● **RECORDS FOR THE EXERCISE**
::::

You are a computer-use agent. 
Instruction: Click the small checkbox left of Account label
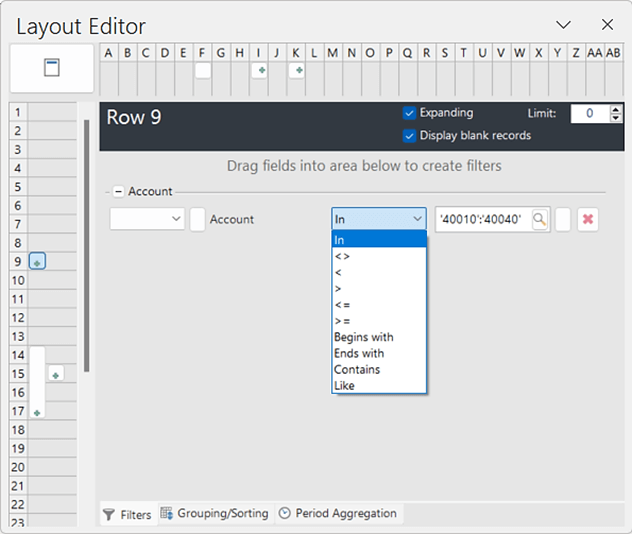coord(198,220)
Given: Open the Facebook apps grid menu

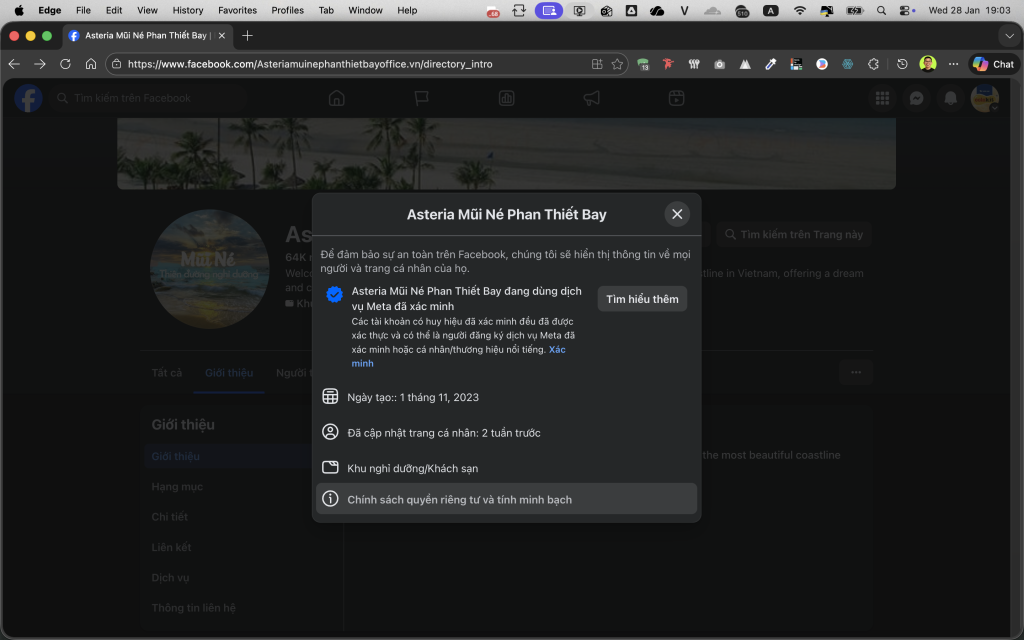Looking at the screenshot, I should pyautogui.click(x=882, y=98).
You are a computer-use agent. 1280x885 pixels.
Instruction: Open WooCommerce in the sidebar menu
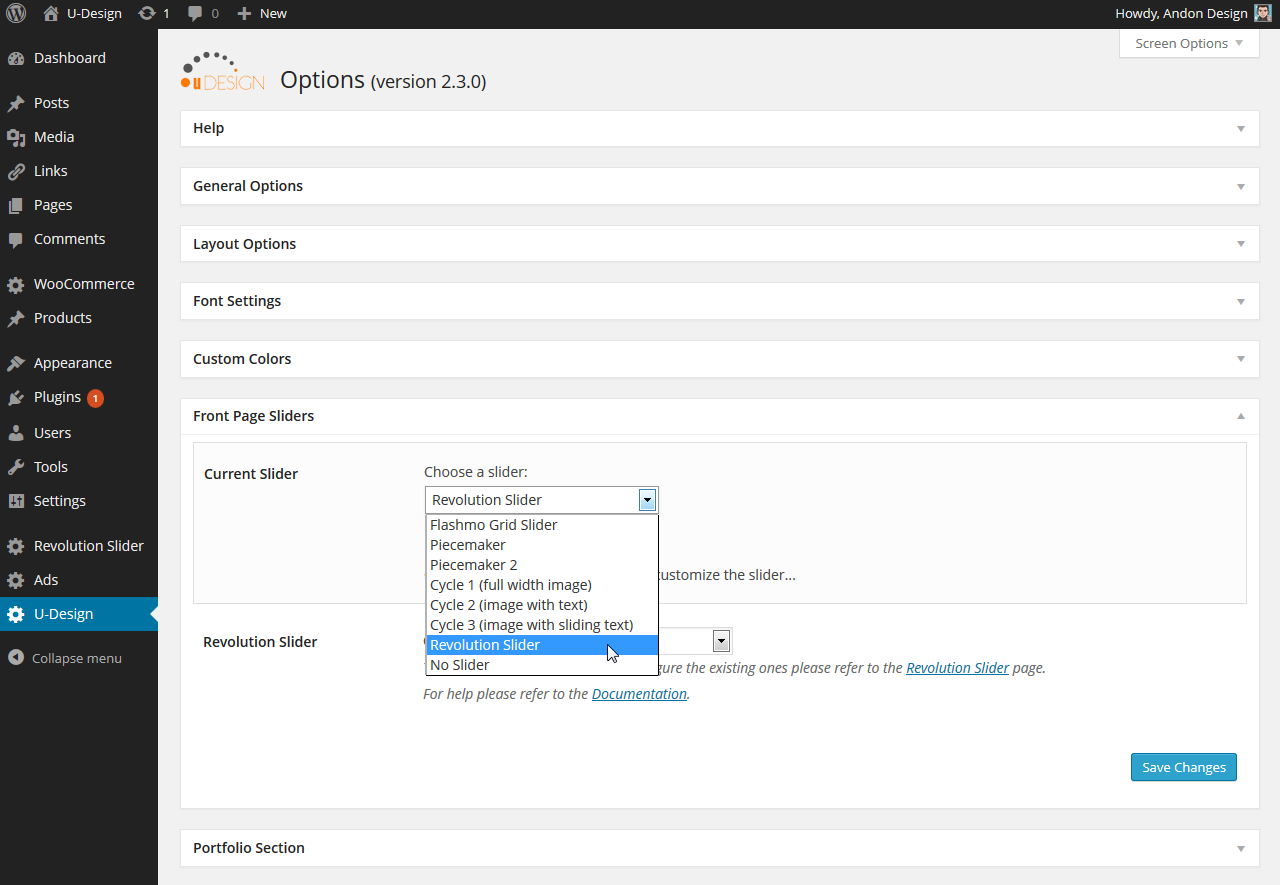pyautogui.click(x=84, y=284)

::::

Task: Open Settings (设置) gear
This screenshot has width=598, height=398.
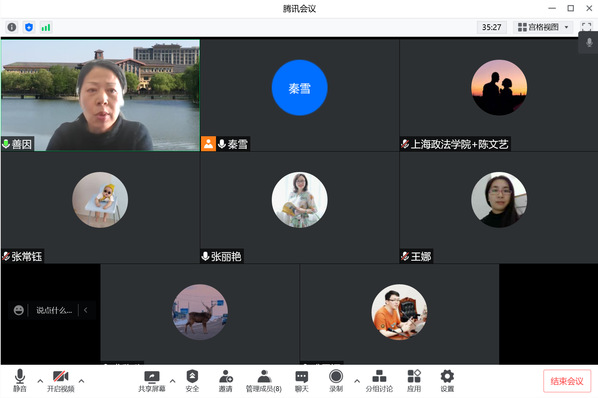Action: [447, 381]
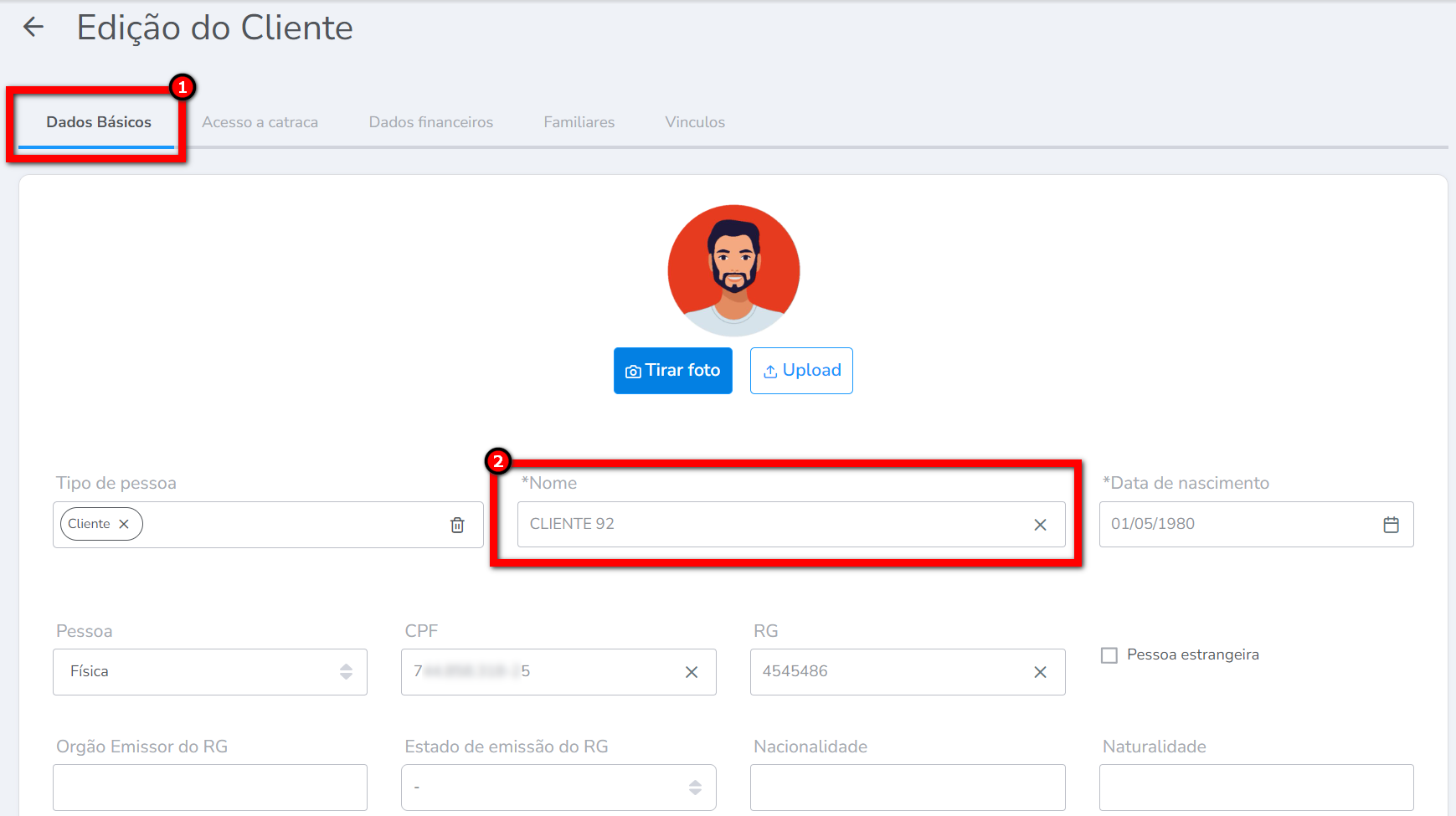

::::

Using the records above, report each line that contains the word "agent" by copying it.

● **WRITTEN REPLY**
You are a computer-use agent. 
You are a computer-use agent. 1280x885 pixels.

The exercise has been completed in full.